Case Presentation:

3yo male, with a history of presumed bacterial meningitis, was admitted with concern for recurrent meningitis. He was brought to the emergency department due to fever, headache, and vomiting for one day. He had sensorineural deafness due to previous meningitis. On exam he was febrile and mildly ill-appearing but non-toxic. He had nuchal rigidity and was consolable. Cerebrospinal fluid (CSF) indices included glucose of <1 mg/dL, protein 262 mg/dL, and 10,752 WBC/mcL. There was minimal bifrontal leptomeningeal enhancement on MRI. He was started on broad spectrum antibiotics. He had a positive blood culture with Streptococcus pneumoniae, and CSF culture was negative. Due to recurrent meningitis, he had an immunology workup completed. On further history, he had persistent nasal discharge which was mostly right sided and clear. There was concern for anatomic abnormality with CSF leak, and facial CT was consistent with cribriform plate deformity. The injury was thought to be secondary to a fall down stairs at age 2, although congenital defect could not be ruled out. He required craniotomy to repair the defect due to his age and size as per neurosurgery and otolaryngology.  


Recurrent bacterial meningitis is rare and should prompt further workup. In the pediatric population, this frequently is an indication for an immunology work up. Anatomic abnormalities, including defects of the cribriform plate as in our patient, may be less common than immunologic defects. The true percentage of pediatric patients with basilar skull fracture or CSF leak who develop meningitis is unclear. Studies have reported up to a 26% rate of meningitis in temporal and basilar skull fractures in children. However, lower rates have also been observed; one study reported meningitis in 1% of cases of basilar fracture. 

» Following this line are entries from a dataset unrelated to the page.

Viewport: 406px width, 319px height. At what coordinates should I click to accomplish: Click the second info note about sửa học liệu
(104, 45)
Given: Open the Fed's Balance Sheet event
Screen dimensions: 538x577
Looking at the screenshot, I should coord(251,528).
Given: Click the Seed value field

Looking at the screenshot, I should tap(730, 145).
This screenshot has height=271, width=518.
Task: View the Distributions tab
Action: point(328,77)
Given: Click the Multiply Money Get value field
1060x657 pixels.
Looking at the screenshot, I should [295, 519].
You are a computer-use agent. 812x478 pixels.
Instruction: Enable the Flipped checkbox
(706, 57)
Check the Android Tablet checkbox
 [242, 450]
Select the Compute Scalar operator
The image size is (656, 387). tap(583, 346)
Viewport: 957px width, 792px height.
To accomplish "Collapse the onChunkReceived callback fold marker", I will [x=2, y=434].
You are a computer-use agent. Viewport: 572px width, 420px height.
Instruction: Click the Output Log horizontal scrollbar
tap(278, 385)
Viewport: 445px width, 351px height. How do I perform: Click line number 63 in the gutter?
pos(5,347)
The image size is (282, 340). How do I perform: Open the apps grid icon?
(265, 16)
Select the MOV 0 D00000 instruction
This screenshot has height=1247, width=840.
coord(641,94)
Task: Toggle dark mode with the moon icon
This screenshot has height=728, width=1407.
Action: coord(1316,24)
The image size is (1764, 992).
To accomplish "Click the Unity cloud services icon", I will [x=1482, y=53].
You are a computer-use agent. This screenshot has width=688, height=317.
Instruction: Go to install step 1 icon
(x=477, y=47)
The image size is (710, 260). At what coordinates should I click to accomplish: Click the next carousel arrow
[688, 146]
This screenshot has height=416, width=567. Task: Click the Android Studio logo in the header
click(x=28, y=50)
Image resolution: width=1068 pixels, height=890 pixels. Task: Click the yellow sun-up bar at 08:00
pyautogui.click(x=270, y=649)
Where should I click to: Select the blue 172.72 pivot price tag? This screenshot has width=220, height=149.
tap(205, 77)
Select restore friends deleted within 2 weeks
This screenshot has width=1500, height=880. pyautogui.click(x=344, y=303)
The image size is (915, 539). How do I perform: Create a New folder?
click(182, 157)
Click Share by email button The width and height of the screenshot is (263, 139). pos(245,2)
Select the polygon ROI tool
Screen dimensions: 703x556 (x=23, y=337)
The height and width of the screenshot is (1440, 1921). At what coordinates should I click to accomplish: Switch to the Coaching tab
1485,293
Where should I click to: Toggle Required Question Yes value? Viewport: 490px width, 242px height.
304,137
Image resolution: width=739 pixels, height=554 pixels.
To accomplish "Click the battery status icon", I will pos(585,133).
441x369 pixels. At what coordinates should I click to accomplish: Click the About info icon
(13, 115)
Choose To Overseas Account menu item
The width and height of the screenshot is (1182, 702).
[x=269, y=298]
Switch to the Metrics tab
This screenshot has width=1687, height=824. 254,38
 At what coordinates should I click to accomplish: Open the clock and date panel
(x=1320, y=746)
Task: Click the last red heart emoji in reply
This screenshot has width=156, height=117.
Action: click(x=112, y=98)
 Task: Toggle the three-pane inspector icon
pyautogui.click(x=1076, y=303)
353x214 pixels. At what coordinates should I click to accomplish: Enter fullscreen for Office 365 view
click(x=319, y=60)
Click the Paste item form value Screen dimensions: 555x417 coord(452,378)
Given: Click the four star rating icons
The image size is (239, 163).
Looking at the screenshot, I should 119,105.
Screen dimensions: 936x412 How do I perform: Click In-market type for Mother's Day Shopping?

In children, the most common cause of CSF rhinorrhea is a defect in the cribriform plate. These defects can be caused by trauma (either accidental or iatrogenic), congenital defects, tumors, or meningoencephaloceles. The rate of congenital CSF leak with encephalocele is thought to be one in 5000 live births. Diagnosis is commonly due to meningitis, CSF rhinorrhea, facial deformity, or nasal obstruction. CSF rhinorrhea may be more difficult to diagnose in pediatric patients due to the inability of young patients to describe symptoms. 

CSF rhinorrhea has been managed conservatively in some patients as the leak may spontaneously resolve. However, these patients may be at risk for recurrent leak and sequelae including meningitis. Endoscopic transnasal surgical repair has been studied in the pediatric population and has been successful, although not done in this case. 


Recurrent meningitis requires immunologic workup, and anatomic abnormalities causing CSF fistula should also be included in the differential diagnosis of underlying cause. The diagnosis of CSF rhinorrhea may be more difficult to make in the pediatric population.